The fundamental problem is that we spend huge amounts of money on products that destroy the environment, such as oil, but we don’t have many mechanisms to spend money protecting wildlife.


We rely on donations to charity, which we can’t afford to give a lot to, and safari holidays, which we can only go on occasionally.


And with Covid, the safari industry has largely ground to a halt.


So, what to do?


How can we find more ways to generate funds for conservation – not only to pay for essential conservation work, but to genuinely make wildlife valuable?


Many countries that have grown rich from oil have created sovereign wealth funds and/or used the revenues to fund public services, running great schools, hospitals, and building new roads.


Oil is not just valuable in theory, it actually brings in huge revenues that can finance great public services.


We need conservation to do the same.


Imagine if every elephant a country protected generated $1million a year for the citizens of that country, there would be a lot more elephants!

Such a vision may seem impossible, but it is important to ask the question, ‘how could we achieve that?’


For example, maybe a new book, film and play could be created, with revenues given to national parks and surrounding communities; the Lion King has generated over $11 billion, if something like that that was owned by a conservation organisation it could be a game-changer.


Corporate sponsorship of parks, perhaps?
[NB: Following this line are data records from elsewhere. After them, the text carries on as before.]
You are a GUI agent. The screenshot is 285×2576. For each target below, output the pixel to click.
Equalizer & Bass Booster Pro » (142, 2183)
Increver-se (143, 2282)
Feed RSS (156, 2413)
Football stadiums in the UK are sponsored, so why not National Parks in Africa and elsewhere?


Or maybe a global net zero fund for conservation, with half the proceeds donated to countries protecting key habitat and species, to support not only conservation efforts but to provide funds for schools, hospitals, and roads, just like oil has for other countries.


Such a fund could be huge; just offsetting air travel (as it was pre-Covid) at about $20 per year would provide around $20 billion every year, and that’s just air travel.


We may not like to put a price on nature, but the reality is that if we want poor people and countries to protect the environment and not exploit it, we need to make sure they benefit economically from doing so.


Oil was the economic king of the 20th century; how great would it be if conservation became the economic king of the 21st?